The Bank also added:
Conditional on the outlook for inflation, the target overnight rate can be expected to remain at its current level until the end of the second quarter of 2010 in order to achieve the inflation target.
That's interesting, but less than a commitment, since its future overnight rate target is always conditional on the outlook for inflation.
What next for the Bank of Canada? That, coincidentally, was the title of my February 27, 2009 post. I don't see much reason to change what I wrote then. The Bank of Canada should conduct quantitative easing, by unsterilised purchases of an index of commercial stocks and/or bonds.
But I think I understand a little bit better now how such a policy would work. There is nothing written in stone that central banks must use an interest rate control instrument, and certainly not just one particular interest rate, on settlement balances. For most of history monetary policy has been conducted (often for very different ends, admittedly) using the price of gold, silver, or foreign exchange (and probably many other things, if you search widely enough) as the control instrument. And changes in those control instruments were certainly not ineffective. They mattered, and changed aggregate demand, real output, and prices. The fact that one out of many possible control instruments has hit a wall does not mean that all control instruments have hit similar walls.

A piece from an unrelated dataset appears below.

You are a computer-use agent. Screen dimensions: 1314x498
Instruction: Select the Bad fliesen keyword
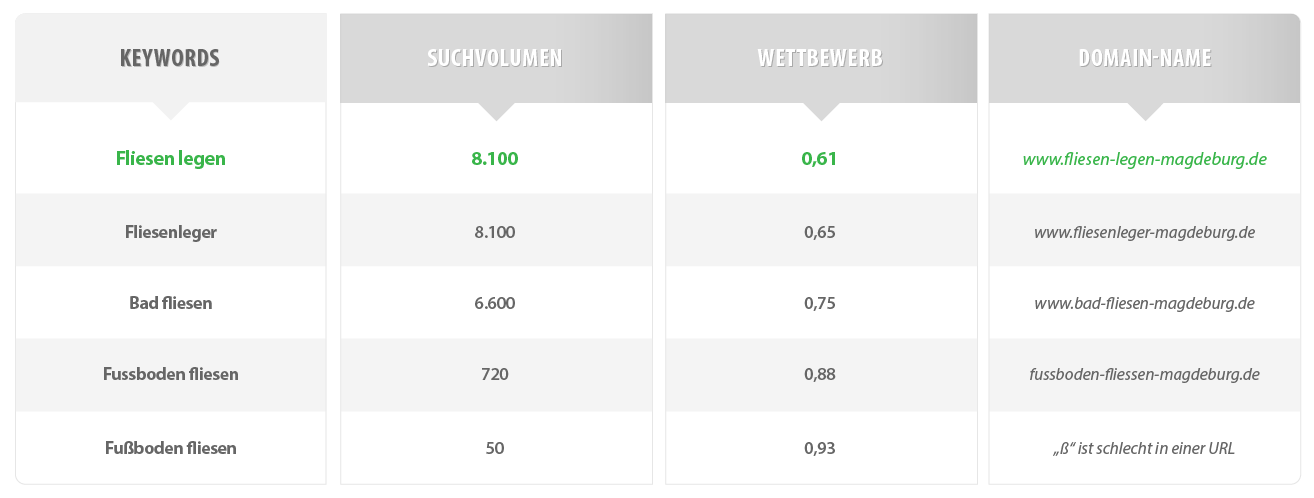[x=170, y=303]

And the overnight rate is a very peculiar control instrument anyway. It goes in a different direction in the short run to the way it will end up going in the long run. An expansionary monetary policy would cause an increase in expected inflation, an increase in expected real growth, and a recovery in financial markets and financial institutions. And all of these things would cause the overnight rate of interest, and nominal interest rates on short, safe, liquid paper generally, to rise, not fall. So the zero lower bound is not a systemic problem; it is a problem with one particular instrument.
According to a recent Bloomberg survey, the majority of 27 Canadian economists who responded thought that the Bank will and should conduct monetary policy by other means. (I have the full survey results, but am not sure whether they want me to publish them).
Being closest to the actual workings of monetary policy as it is conducted now, it will be hardest for people at the Bank of Canada especially to imagine themselves in an alternative universe with a different control instrument and hence different transmission mechanism. But some of them are also excellent inuitive economists, so I think they will.
It said quantitative easing involves creating new money to purchase government or private assets to encourage new bank lending. Credit easing involves purchasing assets in “credit markets which are important to the functioning of the financial system,” and may not involve creating new money, the central bank said.
Encourage new bank lending? Oh yeah, that will work. The banks will lend to businesses/consumers for altruistic reasons. ^o)
Posted by: Dee | April 22, 2009 at 02:37 PM
I like Dave Altig's metaphor for monetary policy:
"Imagine a long rope. At one of end of the rope are short-term, relatively riskless interest rates. Farther along the rope are yields on longer-term but still relatively safe assets. Off at the other end of the rope are multiple tethers representing mortgage rates, corporate bond rates, and auto loan rates—the sorts of interest rates that drive decisions by businesses and consumers.......imagine that someone had placed a series of bricks at strategic points along the segment of rope connecting short-term interest rates to broader market rates. With these bricks in place, it is simply not enough for a central bank to keep snapping short-term interest rate"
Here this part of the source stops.